The cook was silent for some few moments, and then he said, quite calmly, as though the tribute to his personal appearance had not had the smallest effect—
"Pray go on, madam, I am quite anxious to hear all that you may have to say to me."
This composed manner of meeting her compliments rather discomposed Mrs. Lovett; but after all, she thought—"He is only acting an indifference he is far from feeling." With this impression she resolved to persevere, and she added, in a kind and conciliating tone of voice—
"I grant that circumstances are such that you may well be excused for any amount of doubt that you may feel regarding the honesty of my words and intentions towards you."

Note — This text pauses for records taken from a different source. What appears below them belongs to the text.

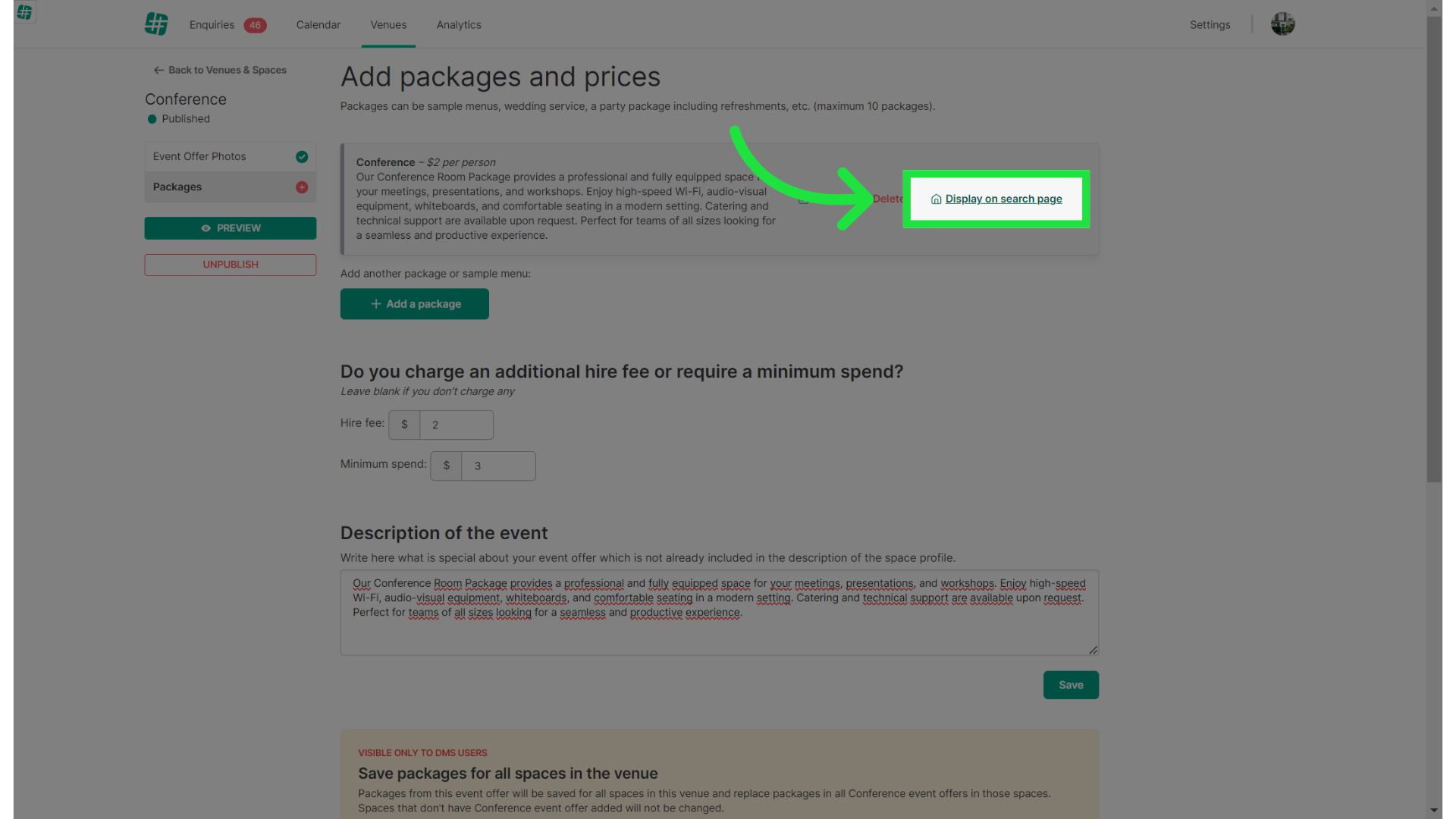Click the Hire fee input field
The image size is (1456, 819).
point(456,425)
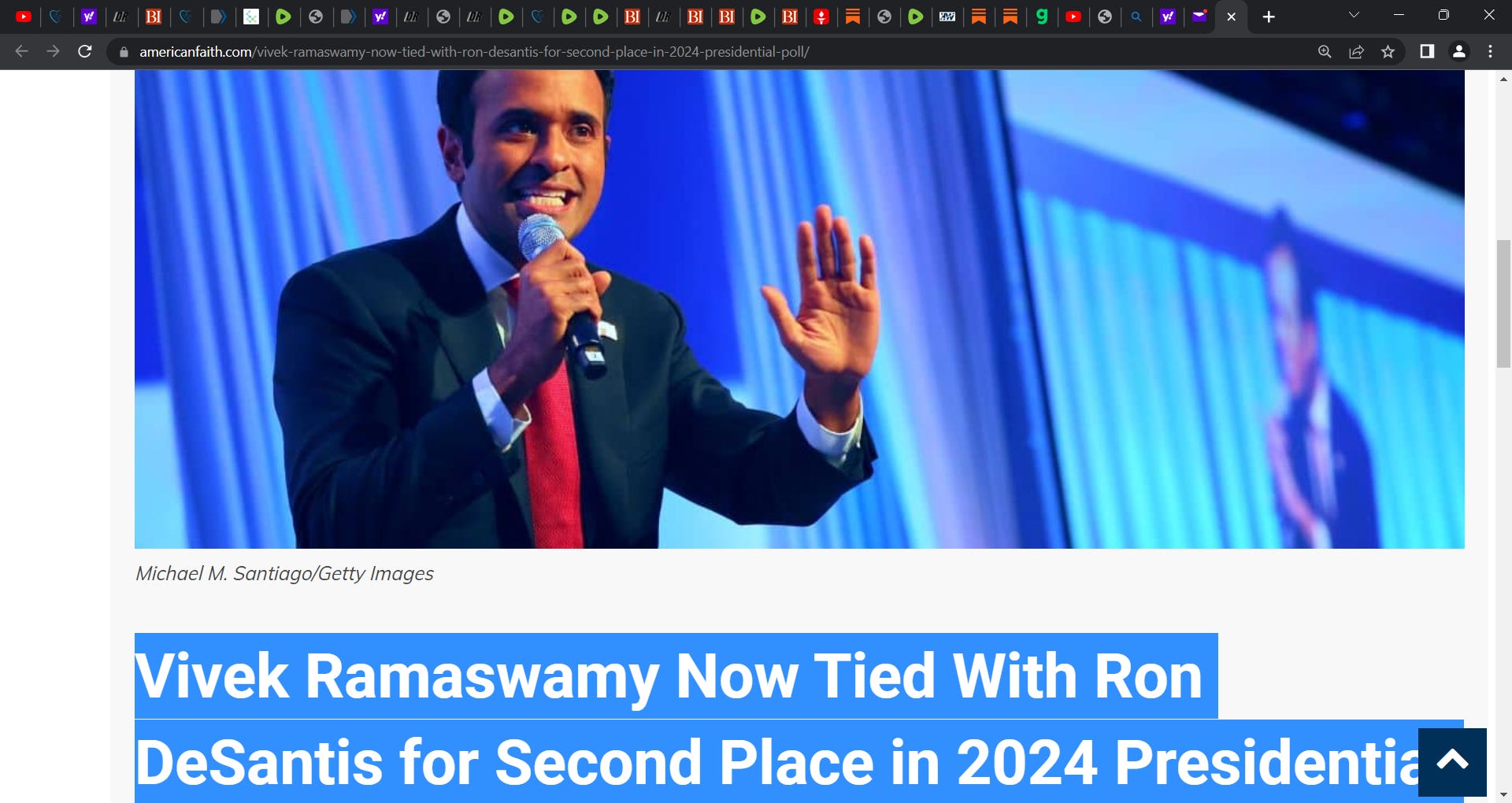Screen dimensions: 1512x803
Task: Toggle the browser side panel
Action: coord(1426,52)
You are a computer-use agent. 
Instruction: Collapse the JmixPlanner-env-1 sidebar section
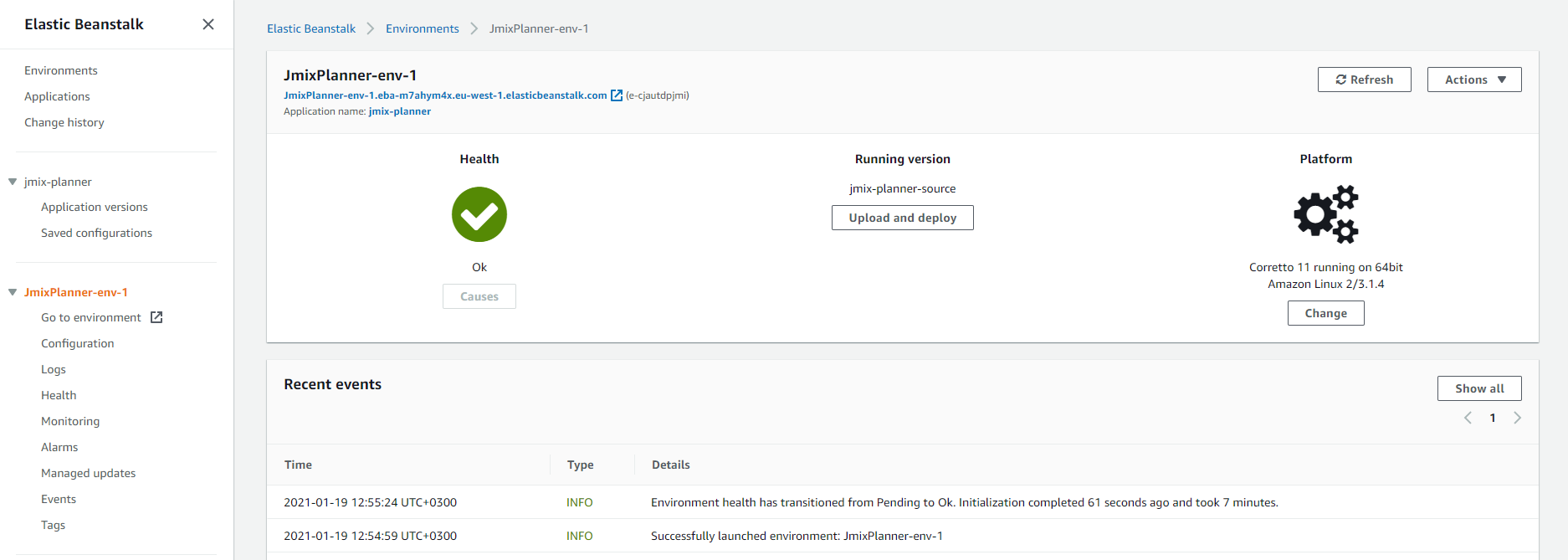click(13, 292)
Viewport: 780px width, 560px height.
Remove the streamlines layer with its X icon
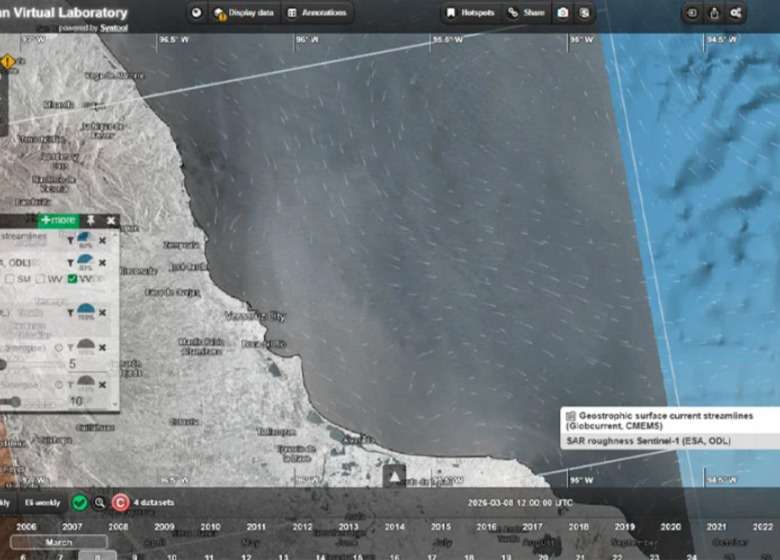coord(102,238)
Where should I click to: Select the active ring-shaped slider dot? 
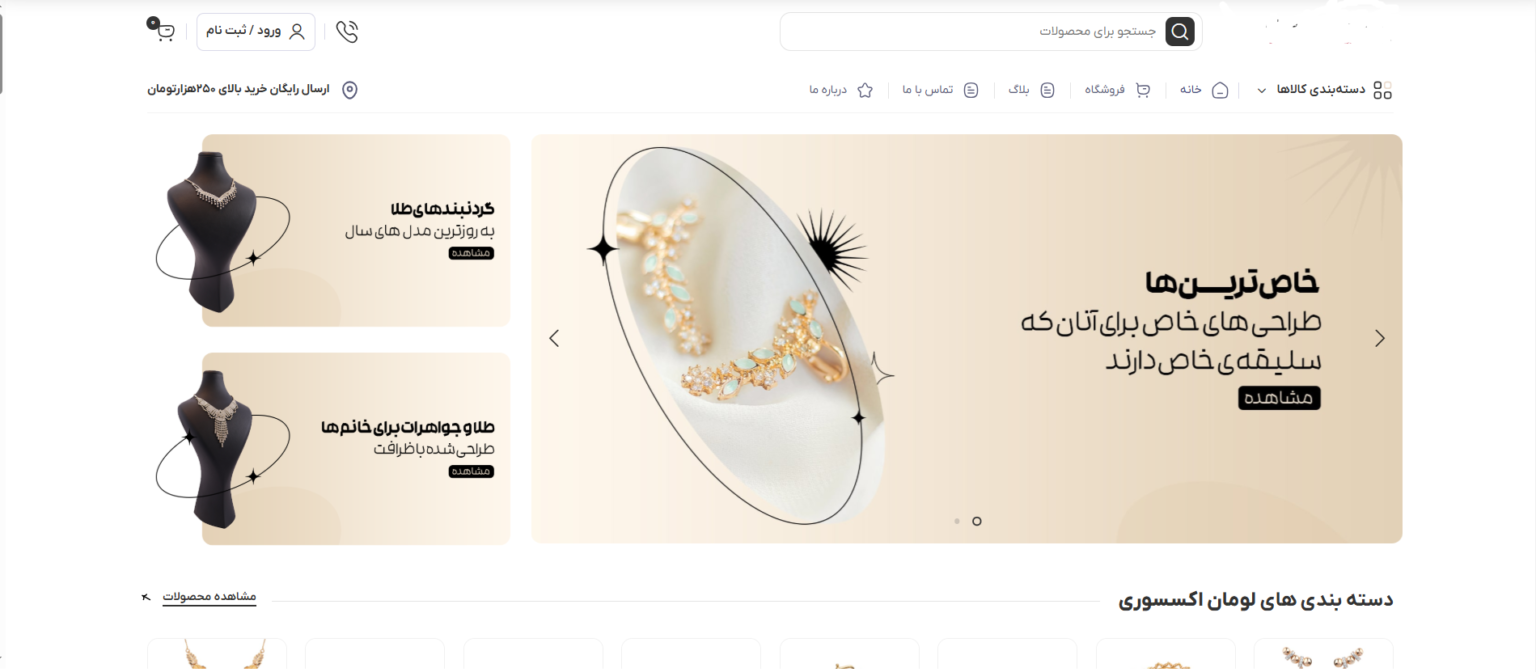[977, 521]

"I quite agree with you there, madam," said the cook.
"Then all I have to do is, by deeds, to convince you that I am sincere in my feelings towards you. As I have before said, I am in the power of another, and therefore is it that, contrary to my nature, I may seem to do cruel things at which my heart revolts."
"I cannot conceive anything so distressing," said the cook, "except being the unfortunate victim as I am of such a train of circumstances."
"That is what I am coming to."
"Are you? I wish you were."
There was a tone of irony about the enforced cook which Mrs. Lovett did not at all like; but she had an object to gain, and that was to fully persuade him that the shortest way to his freedom would be to remain profoundly quiet for a day or two, and then she would be able to make her own arrangements and be off without troubling either him or Todd with any news of her departure or her whereabouts.
"You still doubt me," she said. "But listen, and I think you will soon be of opinion that although I have wronged you as yet, I can do something to repair that wrong."
"I am all attention, madam."
"Then, in the first place, you are quite tired of eating pies, and must have some other kind of food."
"You never said a truer thing in all your life, madam."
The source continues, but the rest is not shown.